Con riguardo poi alla quantificazione dei postumi, sulla base della consulenza di parte e della documentazione medica in atti, essi sono stati quantificati dal Tribunale in un’invalidità non superiore al 5%, tenuto conto dell’assenza di documentazione medica in atti e della circostanza che comunque l’attrice avrebbe dovuto affrontare un aborto, sia pure entro il terzo mese di gravidanza.
Per questa ragione,tenuto conto dell’età dell’attrice al momento dell’aborto (34 anni), è riconosciuta la somma di 4.805,86 per il 5% di postumi invalidanti permanenti, oltre euro 424,80 per 10 giorni di invalidità totale (euro 42,48 al giorno), nonche´ euro 1.486,80 per 70 giorni di invalidita` parziale al 50%.
Con riguardo, invece, al danno morale ed esistenziale, il cui risarcimento è stato richiesto anche dal marito dell’attrice, secondo dal Tribunale dalle dichiarazioni testimoniali è emerso in maniera univoca che l’aborto, dopo una gestazione di sei mesi che aveva ingenerato fondate aspettative nella coppia, ha determinato uno squilibrio nella vita familiare, sia nel rapporto tra i coniugi, sia in quello con il precedente figlio.

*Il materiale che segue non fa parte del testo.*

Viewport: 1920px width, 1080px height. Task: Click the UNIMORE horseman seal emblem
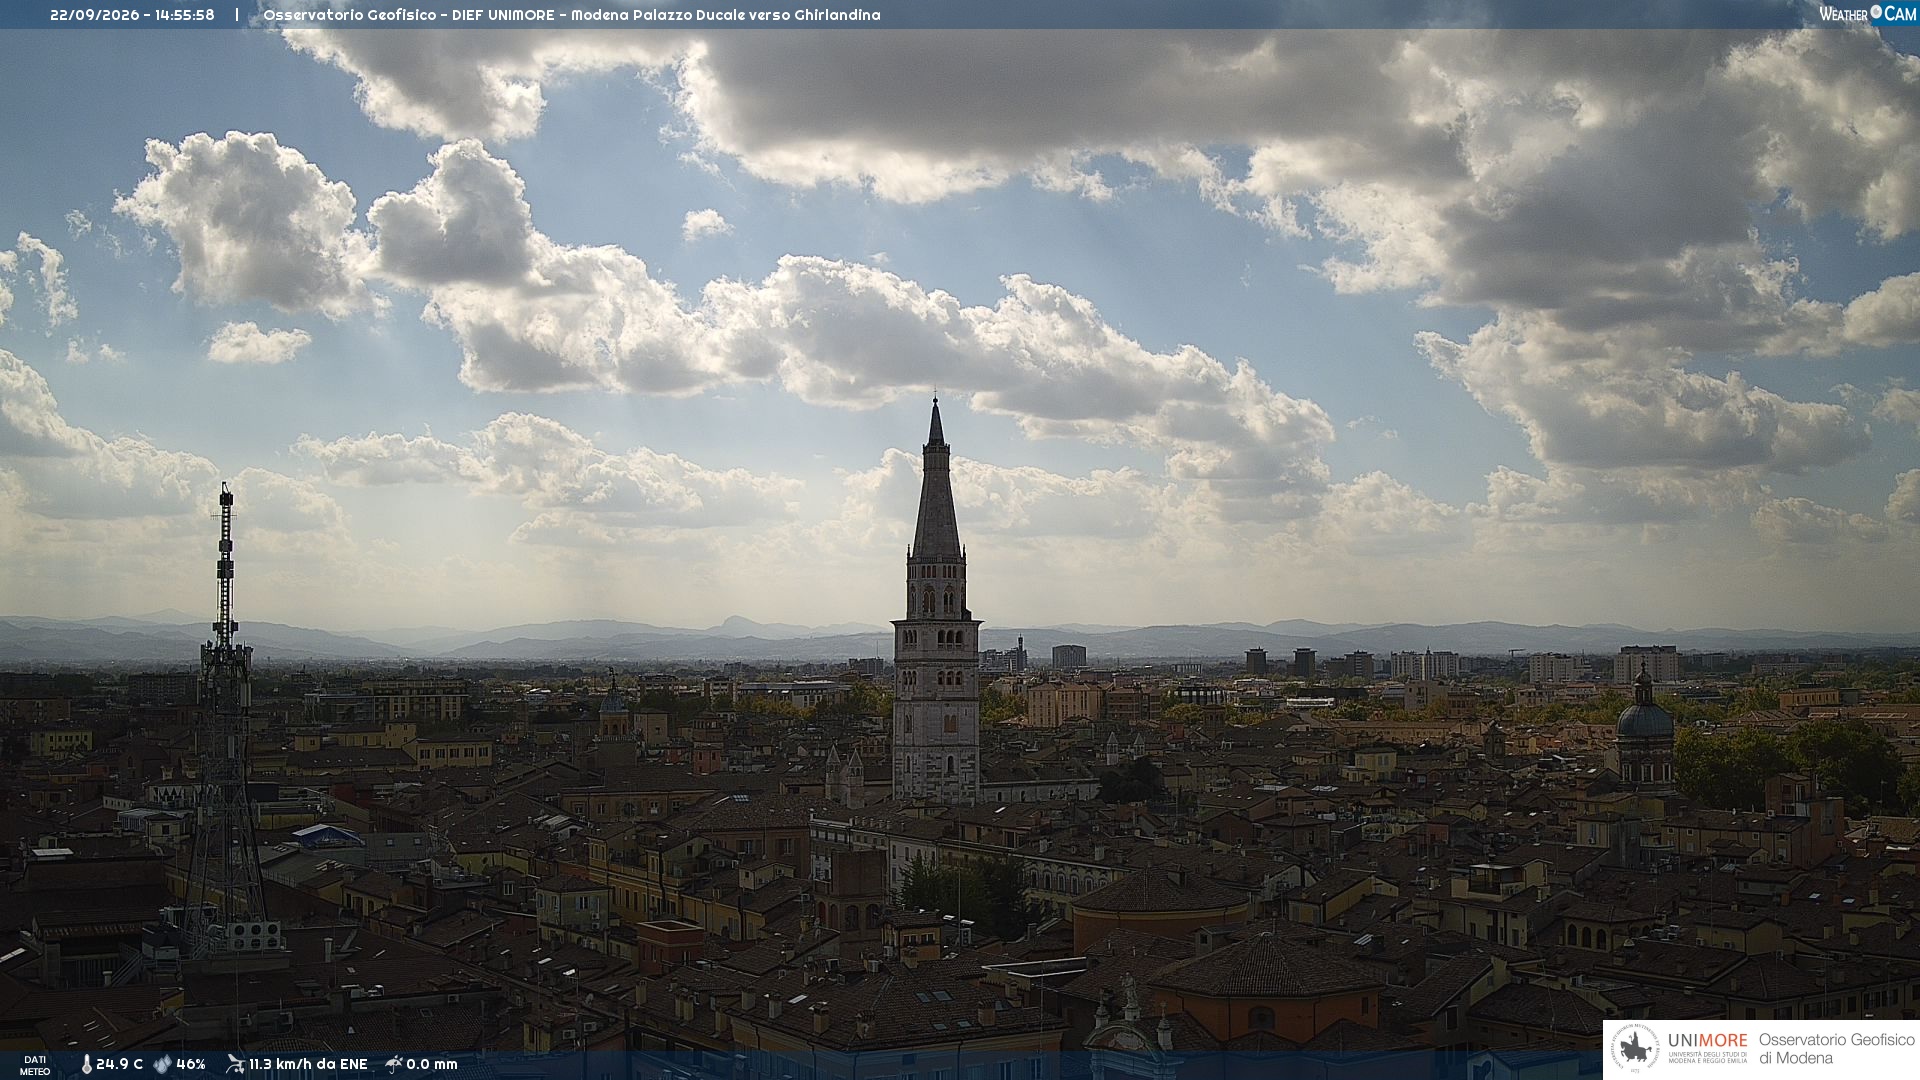[1635, 1049]
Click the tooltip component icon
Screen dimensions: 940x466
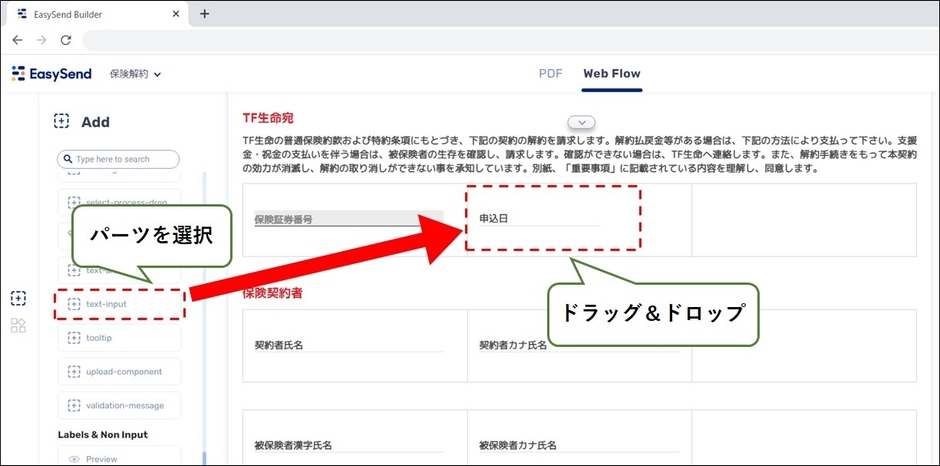tap(74, 338)
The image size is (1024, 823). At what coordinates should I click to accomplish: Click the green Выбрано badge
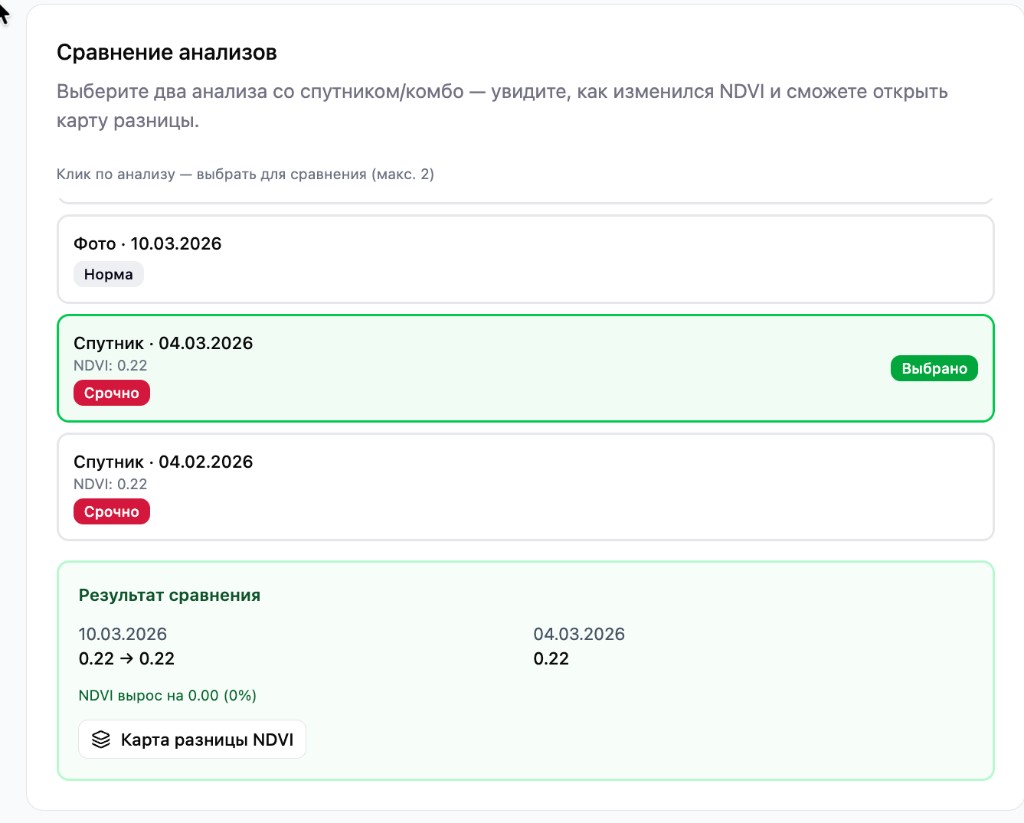coord(933,368)

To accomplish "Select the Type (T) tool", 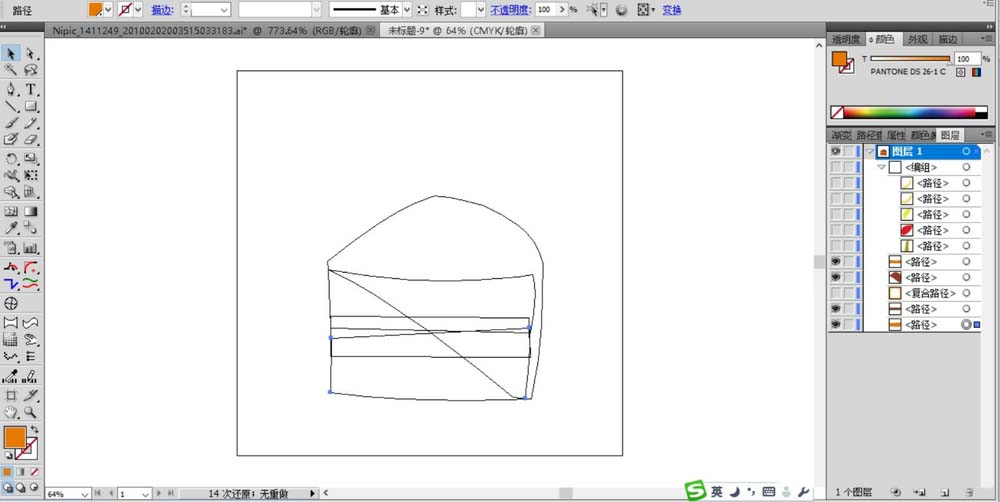I will [31, 89].
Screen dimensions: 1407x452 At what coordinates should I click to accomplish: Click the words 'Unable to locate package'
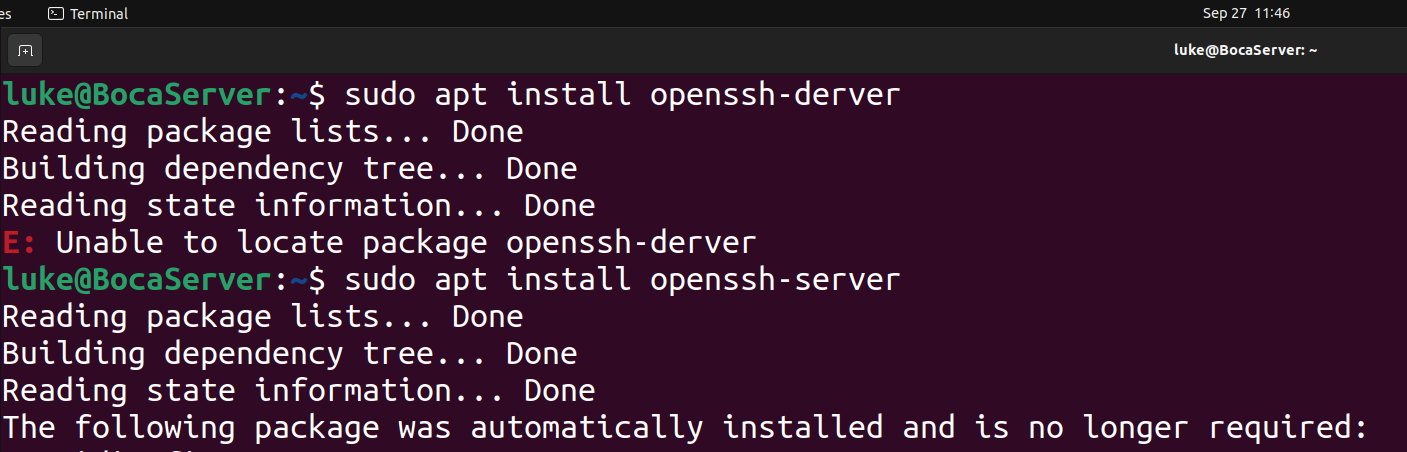[x=271, y=243]
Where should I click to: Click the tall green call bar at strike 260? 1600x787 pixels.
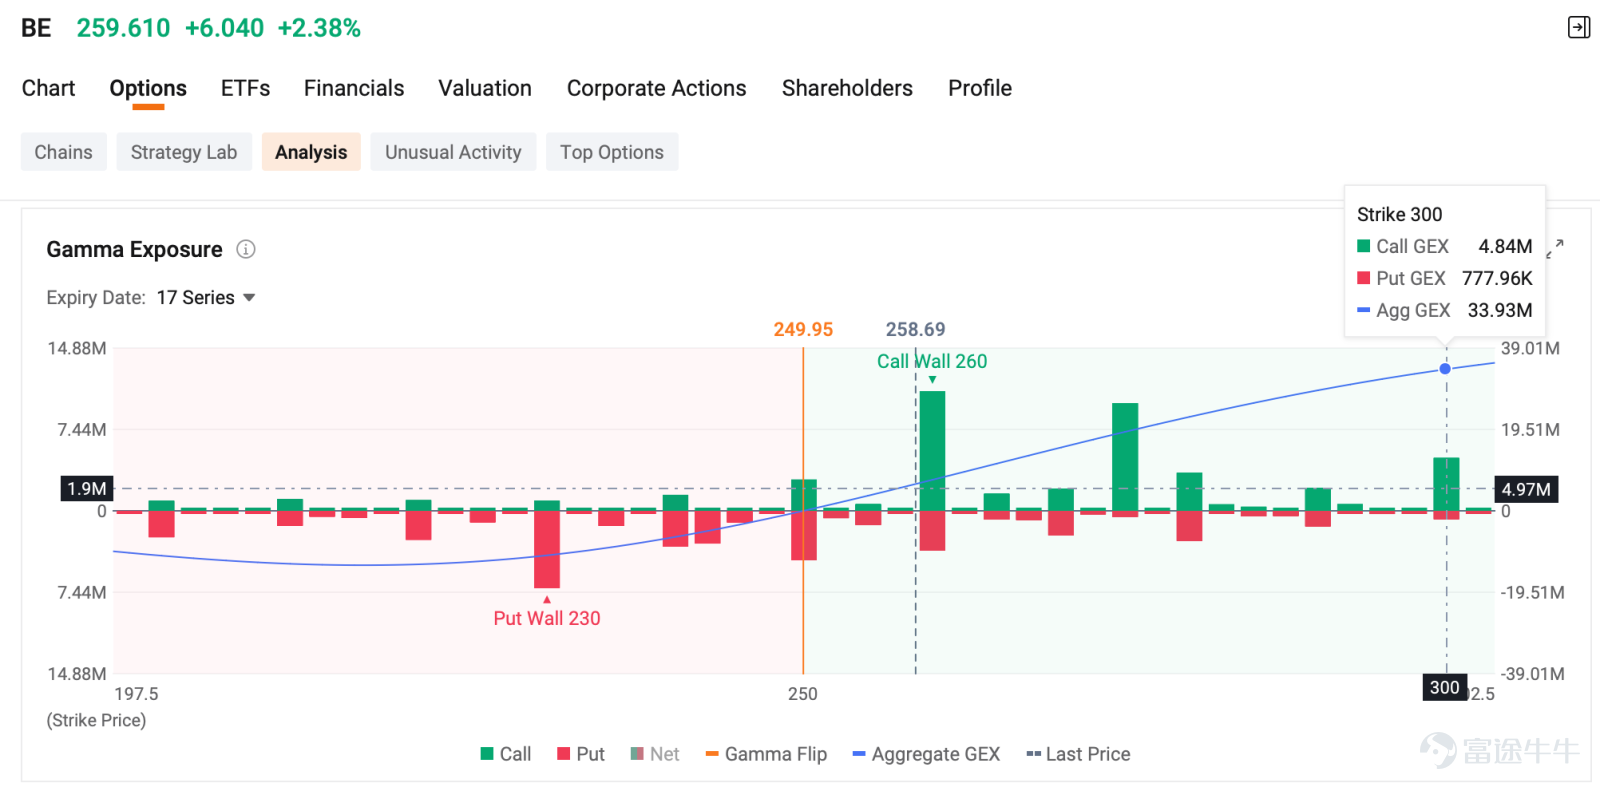[x=932, y=451]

Tali ripercussioni, analiticamente descritte in citazione e confermate dal testimone escusso, hanno comportato indubbiamente una turbativa della vita familiare ed una lesione apprezzabile di beni e diritti costituzionalmente protetti, per i quali si riconosce agli attori il risarcimento.
In tal modo, è stata riconosciuta in via equitativa la somma di euro 10.000,00 al marito e la somma di euro 15.000,00 alla moglie.